Today at 2:45pm my daughter called to tell me her after-school program was cancelled and asked if she could walk home. After I agreed and hung up, the first sirens went off. My kids and their classmates were ushered into the hallway and told to line the halls, crouch down and keep their hands over their head - the usual drill. Once I realized what was going on, I called the school and told them not to let them walk but they were already released. I drove to the school as it began to hail and the second sirens went off. I could see the kids panic and start running toward home. I honked, got the kids in the car and drove to my mom’s to watch the news. I complained that they should reserve the sirens for times that we actually need to be in our safe places. Kavi and Briam told me how proud they were to not cry like the other kids or like they had two years ago. I told them they were really becoming Okies.
Yesterday, during the Pride Parade, the severe weather sirens went off three times. We just kept marching with our rainbow flags. We were drenched and smiling, finishing the parade just as the sun fought through the clouds. We felt like champions. Okie Pride means not being afraid of sirens. It means standing on your porch looking for a funnel.
Ten minutes south of us, in Moore, students were not released. The parents could not get to them. The whole town is leveled. Kids were buried under concrete slabs.
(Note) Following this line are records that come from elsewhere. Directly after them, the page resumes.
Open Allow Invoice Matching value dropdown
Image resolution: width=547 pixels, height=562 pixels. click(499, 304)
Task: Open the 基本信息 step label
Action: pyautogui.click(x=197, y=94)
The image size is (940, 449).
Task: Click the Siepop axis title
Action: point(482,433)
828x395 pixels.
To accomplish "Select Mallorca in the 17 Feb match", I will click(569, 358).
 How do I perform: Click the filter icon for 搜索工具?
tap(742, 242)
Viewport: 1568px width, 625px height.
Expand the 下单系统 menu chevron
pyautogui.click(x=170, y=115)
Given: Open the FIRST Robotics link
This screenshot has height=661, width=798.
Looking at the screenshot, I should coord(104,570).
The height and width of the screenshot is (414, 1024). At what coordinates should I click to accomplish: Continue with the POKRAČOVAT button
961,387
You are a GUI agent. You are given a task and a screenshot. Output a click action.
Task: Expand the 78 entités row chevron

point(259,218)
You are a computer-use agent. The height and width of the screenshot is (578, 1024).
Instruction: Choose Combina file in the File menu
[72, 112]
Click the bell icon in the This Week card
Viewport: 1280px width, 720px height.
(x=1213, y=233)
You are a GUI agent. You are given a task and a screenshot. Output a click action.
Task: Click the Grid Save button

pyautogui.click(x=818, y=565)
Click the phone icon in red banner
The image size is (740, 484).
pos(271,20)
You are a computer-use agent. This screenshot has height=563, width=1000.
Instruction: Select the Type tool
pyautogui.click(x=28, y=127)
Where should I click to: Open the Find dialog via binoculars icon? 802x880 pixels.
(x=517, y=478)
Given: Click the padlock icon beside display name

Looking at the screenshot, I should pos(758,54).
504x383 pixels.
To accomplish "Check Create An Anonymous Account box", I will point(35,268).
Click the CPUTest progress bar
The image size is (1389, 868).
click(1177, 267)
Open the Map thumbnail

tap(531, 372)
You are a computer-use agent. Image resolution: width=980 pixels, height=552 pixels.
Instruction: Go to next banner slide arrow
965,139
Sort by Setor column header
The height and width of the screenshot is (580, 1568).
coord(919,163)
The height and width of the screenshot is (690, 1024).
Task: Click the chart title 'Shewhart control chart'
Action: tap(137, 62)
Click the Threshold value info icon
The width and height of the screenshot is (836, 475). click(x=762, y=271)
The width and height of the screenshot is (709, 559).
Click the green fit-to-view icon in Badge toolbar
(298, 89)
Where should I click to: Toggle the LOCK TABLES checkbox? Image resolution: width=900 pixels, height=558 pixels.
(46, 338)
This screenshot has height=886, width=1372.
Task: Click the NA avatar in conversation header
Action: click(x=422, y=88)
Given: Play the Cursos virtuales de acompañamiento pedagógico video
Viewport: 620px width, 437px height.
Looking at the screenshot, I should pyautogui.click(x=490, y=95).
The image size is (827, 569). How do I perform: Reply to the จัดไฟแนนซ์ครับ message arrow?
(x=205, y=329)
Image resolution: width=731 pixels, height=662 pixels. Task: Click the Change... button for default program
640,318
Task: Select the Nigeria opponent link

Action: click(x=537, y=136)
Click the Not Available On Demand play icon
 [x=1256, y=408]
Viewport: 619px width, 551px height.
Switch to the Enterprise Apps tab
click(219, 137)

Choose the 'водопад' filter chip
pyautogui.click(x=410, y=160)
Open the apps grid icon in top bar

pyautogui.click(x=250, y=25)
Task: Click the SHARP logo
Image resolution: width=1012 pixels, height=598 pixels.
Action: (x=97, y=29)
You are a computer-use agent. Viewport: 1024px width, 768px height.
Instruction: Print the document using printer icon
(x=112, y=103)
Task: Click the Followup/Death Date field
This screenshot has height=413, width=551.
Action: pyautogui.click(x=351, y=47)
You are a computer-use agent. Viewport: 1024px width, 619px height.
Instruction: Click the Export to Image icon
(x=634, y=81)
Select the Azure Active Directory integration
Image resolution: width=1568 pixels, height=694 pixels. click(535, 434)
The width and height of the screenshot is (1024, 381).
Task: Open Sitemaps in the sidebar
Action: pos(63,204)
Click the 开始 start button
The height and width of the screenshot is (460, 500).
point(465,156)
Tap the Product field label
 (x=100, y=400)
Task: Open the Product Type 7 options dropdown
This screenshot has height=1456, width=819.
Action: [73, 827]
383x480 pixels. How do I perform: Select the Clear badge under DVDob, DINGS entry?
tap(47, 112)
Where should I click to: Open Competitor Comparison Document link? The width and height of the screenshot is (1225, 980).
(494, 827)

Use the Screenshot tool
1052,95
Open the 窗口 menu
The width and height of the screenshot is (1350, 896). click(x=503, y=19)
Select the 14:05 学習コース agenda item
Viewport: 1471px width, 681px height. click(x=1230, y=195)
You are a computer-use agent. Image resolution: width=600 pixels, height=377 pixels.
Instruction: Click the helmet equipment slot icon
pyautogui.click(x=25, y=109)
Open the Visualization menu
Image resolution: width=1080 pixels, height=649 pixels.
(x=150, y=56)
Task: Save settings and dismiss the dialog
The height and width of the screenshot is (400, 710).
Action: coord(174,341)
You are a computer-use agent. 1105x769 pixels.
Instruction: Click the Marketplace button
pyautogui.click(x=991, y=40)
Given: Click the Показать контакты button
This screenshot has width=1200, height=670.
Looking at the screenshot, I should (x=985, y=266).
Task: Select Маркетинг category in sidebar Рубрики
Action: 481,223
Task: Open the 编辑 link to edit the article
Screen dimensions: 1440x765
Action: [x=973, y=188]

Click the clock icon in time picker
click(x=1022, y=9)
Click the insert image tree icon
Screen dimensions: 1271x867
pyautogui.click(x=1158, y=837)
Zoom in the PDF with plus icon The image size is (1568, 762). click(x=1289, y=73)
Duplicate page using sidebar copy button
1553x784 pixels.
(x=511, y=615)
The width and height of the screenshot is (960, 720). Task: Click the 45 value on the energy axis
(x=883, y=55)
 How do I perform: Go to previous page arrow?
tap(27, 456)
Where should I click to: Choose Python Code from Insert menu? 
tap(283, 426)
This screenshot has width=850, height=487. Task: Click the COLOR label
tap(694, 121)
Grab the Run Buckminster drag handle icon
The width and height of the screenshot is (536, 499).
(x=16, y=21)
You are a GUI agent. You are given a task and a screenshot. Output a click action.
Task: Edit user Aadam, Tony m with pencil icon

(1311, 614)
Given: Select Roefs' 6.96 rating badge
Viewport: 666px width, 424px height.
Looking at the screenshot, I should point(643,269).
Kids drowned under their school. Teachers huddled over them. Some survived, bloody and battered, stumbled home to find they had no home. People who were in their storm shelters had the doors blown off. Some were sucked from under the ground. The cell towers were down. We can’t call our loved ones. The news can’t get any accurate information. I-35 is shut down. We don’t know what to do. The sky is glowing grey. Air smells eerie wet. Ambulances sirens everywhere. Thousands of people emerge and walk dazed on the highway to find shelter.
In the kitchen, I can’t pull away from the television. I begin to sob, holding my children so tight they are uncomfortable. My daughter says, “But Mom, we’re alive, and we’re Okies. It’s okay.”
I kiss her confused sweet face, “You are right, baby. But some kids are not alive. They are Okies too.”
We leave the television to go play cards and take deep breaths. I tell them it’s okay to be sad and still do stuff. We can be sad and still laugh at Grandpa’s bad jokes. We can cry at dinner and wait until we are told how we can help. Part of being human is learning how to grieve and how to get to work in the thick of it.
My children and I are safe in our beds. I have walls and photographs and electricity and water. I can’t sleep. I keep seeing the faces of survivors covered in bloody debris. I see my children running scared in the hail or huddled in the hall way. How do we ever think huddling with hands over heads in a damn hallway will save them? I am so tired of breaking news and devastation and trauma. I am angry at people who joke on the internet that this is red state punishment or call Oklahomans stupid. I am too tired to be angry. So grateful to be alive. I will rest now. Tomorrow we will get to work.